Cancer treatment has been identified by the World Health Organization as a priority in their strategic development goals for the period 2016-2020. During 2012, 14.1 million new cases of cancer were reported, of which 8.2 million died because of the disease. In Sweden, one out of three persons will suffer from cancer at some point during their life span. An aging population will result in more cancer cases, at the same time that fewer citizens will be working. This combination requires the health case system to become more resource efficient. Deep learning offers new perspectives in this regard. Deep convolutional neural networks can be used to automate routine and time-consuming parts of the radiotherapy work-flow. These methods include automatic tumour and risk organ segmentation, synthetic CT generation for dose planning, registration for optical flow adjustments, etc. Deep learning is able to make these work-flows significantly more time-efficient by automating parts that would otherwise take a long time and tie-up human resources, such as oncologists and radiation nurses. For instance, segmenting a patient with head-neck cancer may take up to six hours, while an automatic segmentation may take less than a second. Similarly, a CT scan can take up to 30 minutes to capture, while a synthetic CT image may be generated from an MR image in less than a second. The last few years have seen a break-through in deep learning usage and methodology, and current methods have been shown to hold up to clinical requirements.

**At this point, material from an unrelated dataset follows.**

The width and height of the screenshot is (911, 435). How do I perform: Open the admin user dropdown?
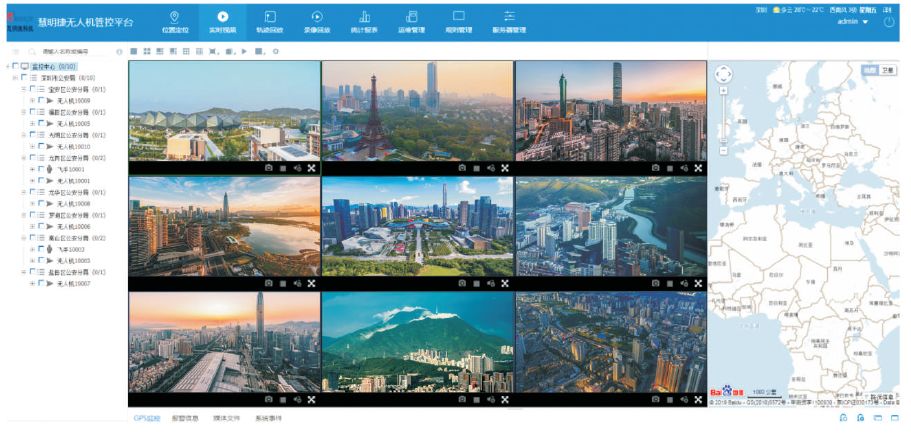coord(851,22)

In this project, we will develop, utilise, and evaluate such methods for use in radiotherapy applications. More specifically, we will work on segmentation of tumors and risk organs, synthetic medical image generation, image improvements, and registration adjustments. Such methods only take an instant to apply, but on a desktop computer with a graphics processing unit it may take weeks, or even months, to train and adapt to the clinical data available. We would therefore like use the parallel infrastructure at C3SE in order to scale the training and model and hyper-parameter searches to larger training data and more complex models with more parameters.